Climate and Capitalism in Copenhagen

Walden Bello | December 1, 2009



Beginning in the second week of December, representatives to the United Nations Climate Conference in Copenhagen will wrestle with the challenge of climate change. This week, influential actors in the World Trade Organization Seventh Ministerial Conference taking place in Geneva are trying to push for a conclusion to the nine-year-old Doha Round of trade negotiations.

The two meetings are at cross-purposes and their juxtaposition highlights a profound reality: The world has to choose between free trade and effective climate management.

The Global Downturn: Relief for the Climate

The last 12 months have seen the unraveling of a particular type of international economy: export-oriented and marked by the accelerated integration of production and markets. This globalized economy has been transportation-intensive, greatly dependent on ever-increasing long-distance transportation of goods. For instance, a plate of food consumed in the United States travels an average of 1,500 miles from source to table. Transportation, in turn, is fossil-fuel intensive, accounting in 2006 for 13% of global greenhouse gas emissions (GHG) and 23% of global carbon dioxide emissions.

A downturn in the export-dependent global economy thus brings about a significant downturn in carbon emissions as well. It spells relief for the climate. In 2009, the drop in the level of greenhouse gas emissions (GHG) has been the largest in the last 40 years. The thousands of ships marooned by lack of global demand in ports such as New York, Singapore, Rio de Janeiro, and Seoul means a significant reduction in the use of high-carbon Bunker C oil, which is used in 80% of ocean shipping. The cutback in air freight has meant a significant reduction in the use of aviation fuel, which has been the fastest growing source of GHG emissions in recent years.

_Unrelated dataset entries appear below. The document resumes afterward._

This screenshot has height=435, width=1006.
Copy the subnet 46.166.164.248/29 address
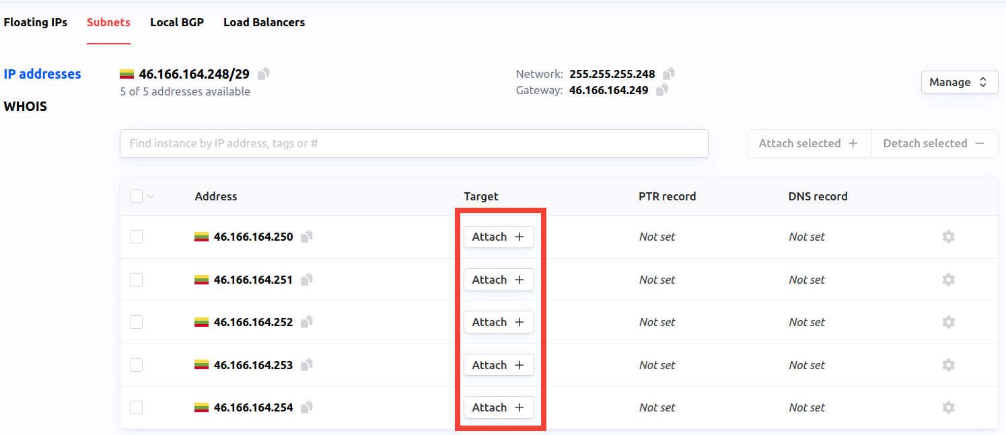click(x=263, y=73)
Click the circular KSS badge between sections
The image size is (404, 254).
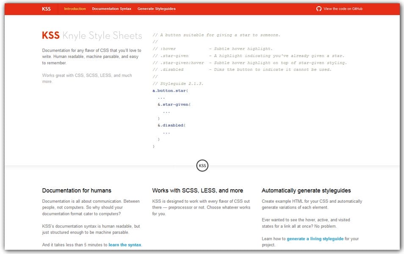tap(202, 166)
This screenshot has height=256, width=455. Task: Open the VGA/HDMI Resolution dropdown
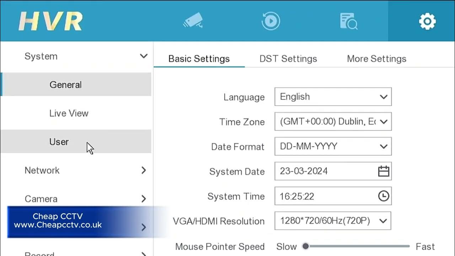(x=333, y=221)
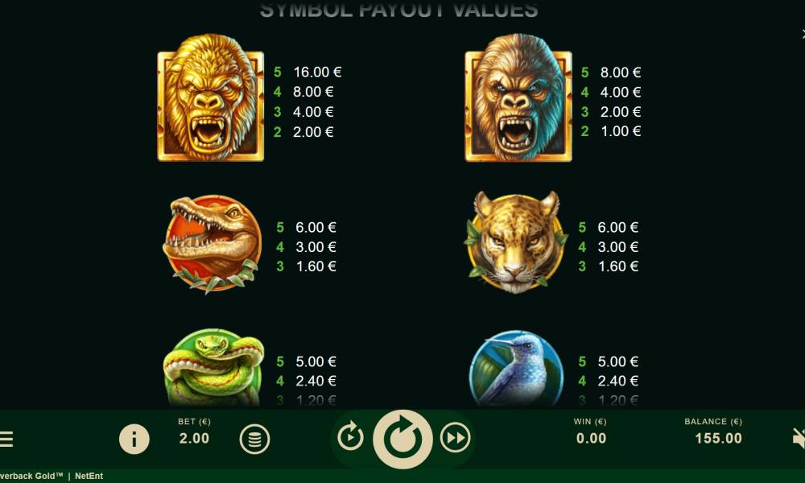Click the leopard symbol
This screenshot has width=805, height=483.
tap(516, 242)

Deglobalization as Opportunity

In response to the collapse of the export-oriented global economy, many governments have fallen back on their domestic markets, revving them up via stimulus programs that put spending money in the hands of consumers. This move has been accompanied by a retreat from globalized production structures or "deglobalization." "The integration of the world economy is in retreat on almost every front," writes the Economist. While the magazine says that corporations continue to believe in the efficiency of global supply chains, "like any chain, these are only as strong as their weakest link. A danger point will come if firms decide that this way of organizing production has had its day."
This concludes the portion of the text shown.